_Selected excerpt_.
══════════
June 12, 2007

HousingPANIC Stupid Question of the Day

Isn't it all just so damn obvious now?













































































29 comments:

Anonymous said...

yes

Anonymous said...

No! Because how could Kendra Todd be wrong? After all, she said, "bubbles are for bathtubs" and that was very convincing for most people.

RayNLA said...

YES

Anonymous said...

Keith, a former Fed governor came out yesterday and said he approached Greenspan about shady lending in 2000, and Greenspan didn't want to do anything about it.

Yup, stick your head in the sand an Geo Bush will put a Presidential Medal of Freedom around your neck.

Anonymous said...

Is Kendra making porno movies yet? I would like to see her licking the backside of some other chick for $.

Anonymous said...

What's obvious? A 100% run up followed by a 2% drop. Oh yeah totally obvious that renters missed out.

Anonymous said...

it was to me in 2003.

Anonymous said...

keith, enough with the baghdad bob pics already.........

Anonymous said...

Ah, the bubble bench. That was hilarious. Saw it with my own eyes, too.

rc said...

Anyone have an update on the bubble chair?

Dave said...

It's been obvious to me since 2000, when a guy I know explained how he was moving into real estate from stocks, for all the reasons we all know about now.

I didn't follow his lead, as I was a Captain in the USAF, at the time, and I didn't want the difficulty of trying to sell or manage a property from overseas. Problem with market bubbles is you never can be sure when the market will turn, and as a lot of bag holders are finding, divesting is not so simple in dead market.

By the time I returned (2003), it seemed pretty clear that the bubble was approaching peak (affordability had dropped below 14% in CA), but I was surprised to see how the peak was prolonged (now we know sub-prime lenders had decided to go for it big-time, taking up the slack of rational slowing by issuing tons more risky loans to ANYONE who asked).

In 2007, there's no question it's pointless to buy at this time: if you didn't buy DURING the 2.5-3x price run-up, knowing it's a bubble, there's little sense buying right AFTER the wave has peaked! That's the STUPIDEST thing I could do right now. You cannot build equity when it's placed in a rapidly depreciating, still-overpriced asset!
══════════
_Extracted material_.
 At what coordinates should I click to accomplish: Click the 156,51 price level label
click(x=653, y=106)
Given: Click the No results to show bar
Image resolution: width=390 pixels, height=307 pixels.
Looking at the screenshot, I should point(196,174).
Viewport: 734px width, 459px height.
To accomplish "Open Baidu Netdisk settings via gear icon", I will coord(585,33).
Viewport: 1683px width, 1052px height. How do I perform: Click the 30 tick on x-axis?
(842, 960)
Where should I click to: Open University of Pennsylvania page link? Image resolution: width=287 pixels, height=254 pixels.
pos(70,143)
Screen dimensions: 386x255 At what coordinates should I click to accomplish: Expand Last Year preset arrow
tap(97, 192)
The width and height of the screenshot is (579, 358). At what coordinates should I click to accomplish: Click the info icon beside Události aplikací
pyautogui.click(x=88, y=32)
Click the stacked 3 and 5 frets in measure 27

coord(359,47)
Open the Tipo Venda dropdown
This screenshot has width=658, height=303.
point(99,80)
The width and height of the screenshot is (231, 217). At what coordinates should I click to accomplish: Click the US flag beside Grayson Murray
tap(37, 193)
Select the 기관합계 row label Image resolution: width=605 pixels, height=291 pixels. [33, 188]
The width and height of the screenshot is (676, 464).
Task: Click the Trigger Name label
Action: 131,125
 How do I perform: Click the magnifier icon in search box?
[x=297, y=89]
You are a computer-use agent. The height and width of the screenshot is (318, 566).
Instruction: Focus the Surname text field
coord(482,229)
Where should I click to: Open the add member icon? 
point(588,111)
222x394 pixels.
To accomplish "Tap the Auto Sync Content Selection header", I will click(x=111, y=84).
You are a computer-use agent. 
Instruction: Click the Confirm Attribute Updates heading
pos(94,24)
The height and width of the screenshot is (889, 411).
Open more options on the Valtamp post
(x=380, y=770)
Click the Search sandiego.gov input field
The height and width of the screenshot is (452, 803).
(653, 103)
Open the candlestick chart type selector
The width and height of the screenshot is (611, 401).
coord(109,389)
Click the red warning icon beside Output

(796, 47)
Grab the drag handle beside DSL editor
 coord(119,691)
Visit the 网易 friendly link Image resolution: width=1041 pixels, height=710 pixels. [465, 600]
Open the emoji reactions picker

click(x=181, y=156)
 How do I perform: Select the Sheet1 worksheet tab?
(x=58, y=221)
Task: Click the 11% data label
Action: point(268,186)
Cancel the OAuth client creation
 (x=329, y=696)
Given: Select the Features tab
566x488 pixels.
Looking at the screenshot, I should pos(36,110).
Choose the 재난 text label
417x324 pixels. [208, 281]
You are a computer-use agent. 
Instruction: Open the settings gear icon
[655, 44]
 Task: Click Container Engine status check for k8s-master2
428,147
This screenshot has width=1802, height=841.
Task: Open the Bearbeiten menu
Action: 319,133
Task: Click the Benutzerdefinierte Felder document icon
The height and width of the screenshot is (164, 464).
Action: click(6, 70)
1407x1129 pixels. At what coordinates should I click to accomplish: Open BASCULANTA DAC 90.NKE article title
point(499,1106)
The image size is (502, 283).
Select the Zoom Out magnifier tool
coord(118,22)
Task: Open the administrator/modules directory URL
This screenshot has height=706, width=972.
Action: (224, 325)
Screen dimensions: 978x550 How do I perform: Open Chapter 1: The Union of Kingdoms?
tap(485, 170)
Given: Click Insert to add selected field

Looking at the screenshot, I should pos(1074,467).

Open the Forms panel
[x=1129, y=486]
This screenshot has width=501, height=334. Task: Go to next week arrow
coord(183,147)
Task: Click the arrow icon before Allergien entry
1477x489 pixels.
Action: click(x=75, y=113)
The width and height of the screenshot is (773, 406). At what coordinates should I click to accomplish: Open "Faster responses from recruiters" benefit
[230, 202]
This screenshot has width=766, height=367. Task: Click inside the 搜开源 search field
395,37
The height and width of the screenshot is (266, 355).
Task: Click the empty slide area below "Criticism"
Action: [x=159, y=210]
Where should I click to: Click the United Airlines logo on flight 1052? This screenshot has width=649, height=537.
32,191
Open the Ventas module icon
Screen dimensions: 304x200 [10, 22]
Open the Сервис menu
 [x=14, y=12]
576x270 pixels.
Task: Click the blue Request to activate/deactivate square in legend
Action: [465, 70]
══════════
_What you need to do_.
1: In the HousingPANIC comment thread, reproduce verbatim everything from "I didn't follow" down to "ANYONE who asked).".
2: In the HousingPANIC comment thread, what rank in the USAF did the commenter Dave hold at the time?

_Exercise solutions_.
1:
I didn't follow his lead, as I was a Captain in the USAF, at the time, and I didn't want the difficulty of trying to sell or manage a property from overseas. Problem with market bubbles is you never can be sure when the market will turn, and as a lot of bag holders are finding, divesting is not so simple in dead market.

By the time I returned (2003), it seemed pretty clear that the bubble was approaching peak (affordability had dropped below 14% in CA), but I was surprised to see how the peak was prolonged (now we know sub-prime lenders had decided to go for it big-time, taking up the slack of rational slowing by issuing tons more risky loans to ANYONE who asked).

2: Captain.